Haber convertido a la Universidad en el campo de Agramante en el que los
partidos políticos dirimen sus contiendas electorales ha sido la mejor manera
de prostituirla. Hoy asistimos azorados a elecciones estudiantiles que disputan
las distintas agrupaciones políticas, como si se tratara de bancas
legislativas.. Ni qué hablar del caso de los no docentes, cuya participación en
el gobierno universitario no resiste el menor análisis.
La autonomía
Por último, merece un
párrafo la famosa autonomía universitaria, entendiendo por tal la capacidad de una
institución de fijar sus propias normas.
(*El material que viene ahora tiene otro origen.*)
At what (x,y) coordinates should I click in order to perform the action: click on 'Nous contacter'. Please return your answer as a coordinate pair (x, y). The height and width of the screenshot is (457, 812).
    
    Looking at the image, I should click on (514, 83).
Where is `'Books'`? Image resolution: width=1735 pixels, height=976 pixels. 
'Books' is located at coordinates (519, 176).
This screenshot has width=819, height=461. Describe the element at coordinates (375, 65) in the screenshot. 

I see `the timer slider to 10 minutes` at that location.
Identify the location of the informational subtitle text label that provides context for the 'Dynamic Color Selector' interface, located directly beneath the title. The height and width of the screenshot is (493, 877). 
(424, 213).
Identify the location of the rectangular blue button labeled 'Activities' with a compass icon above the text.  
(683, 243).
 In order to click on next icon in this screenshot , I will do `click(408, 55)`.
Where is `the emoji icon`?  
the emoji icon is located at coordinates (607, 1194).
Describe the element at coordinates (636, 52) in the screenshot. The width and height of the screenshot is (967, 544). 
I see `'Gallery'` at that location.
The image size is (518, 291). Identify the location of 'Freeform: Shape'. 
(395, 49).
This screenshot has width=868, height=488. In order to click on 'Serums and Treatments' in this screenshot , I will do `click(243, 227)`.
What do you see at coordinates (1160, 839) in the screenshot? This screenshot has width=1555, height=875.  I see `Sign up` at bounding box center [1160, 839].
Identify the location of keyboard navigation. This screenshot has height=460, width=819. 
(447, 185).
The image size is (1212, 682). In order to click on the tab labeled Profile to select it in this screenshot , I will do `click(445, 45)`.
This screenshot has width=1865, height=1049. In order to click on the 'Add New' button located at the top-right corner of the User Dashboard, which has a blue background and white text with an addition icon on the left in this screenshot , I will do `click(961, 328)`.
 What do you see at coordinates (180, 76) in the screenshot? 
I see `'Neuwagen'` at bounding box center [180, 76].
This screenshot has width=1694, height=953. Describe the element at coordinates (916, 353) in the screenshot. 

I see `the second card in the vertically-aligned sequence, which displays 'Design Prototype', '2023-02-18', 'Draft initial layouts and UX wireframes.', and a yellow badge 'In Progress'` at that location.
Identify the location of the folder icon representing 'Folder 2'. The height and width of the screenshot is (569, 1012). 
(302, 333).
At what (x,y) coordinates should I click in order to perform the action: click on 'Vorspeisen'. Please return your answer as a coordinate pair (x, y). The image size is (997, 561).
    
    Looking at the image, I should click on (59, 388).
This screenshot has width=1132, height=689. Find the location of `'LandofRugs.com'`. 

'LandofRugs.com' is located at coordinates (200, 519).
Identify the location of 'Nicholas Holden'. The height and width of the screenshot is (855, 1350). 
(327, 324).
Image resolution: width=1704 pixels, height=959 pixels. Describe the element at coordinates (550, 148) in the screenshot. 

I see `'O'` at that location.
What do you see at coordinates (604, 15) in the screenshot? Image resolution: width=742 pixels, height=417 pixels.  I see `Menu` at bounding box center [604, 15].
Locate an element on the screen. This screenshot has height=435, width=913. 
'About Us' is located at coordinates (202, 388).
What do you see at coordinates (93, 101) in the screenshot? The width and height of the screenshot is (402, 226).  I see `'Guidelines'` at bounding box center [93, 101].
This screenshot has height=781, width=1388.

Si la universidad pertenece al pueblo,
que la financia con sus impuestos, le asiste a ese pueblo el derecho
inalienable de imponerle, por medio de sus representantes, sus fines y algunas
de sus pautas de manejo. Por caso, la determinación del número de profesionales
que cada universidad –en este caso tanto las públicas como las privadas– puede
admitir, debe ser establecida por el Congreso de la Nación , como parte de una
política integral que contemple las necesidades de la sociedad y la capacidad
de cada casa de estudios.
Otra cosa muy diferente, con la que suele confundirse la
autonomía, es la libertad de cátedra, que sí debe defenderse a todo trance de
los partidismos y los fanatismos. Vicios que preocupa haber visto prevalecer en
casos como las persecuciones que debieron padecer profesores de la Universidad Nacional
de Córdoba en años recientes, tales los casos del doctor Mariano Arbonés y la
doctora Norma Pavoni.
Seguir reivindicando los
postulados de una reforma ocurrida hace 93 años resulta cuanto menos un
anacronismo y parece más bien una excusa de los demagogos para dejar las cosas
como están. Los problemas que aquejan a la universidad actual nada tienen que
ver con los que existían en 1918 y exigen que nos ocupemos de inmediato de
buscarles soluciones eficientes. Las consecuencias de los errores en este campo
no se miden en años sino en generaciones y a los argentinos no nos está
sobrando el tiempo para perseverar en el ejercicio de experiencias fracasadas.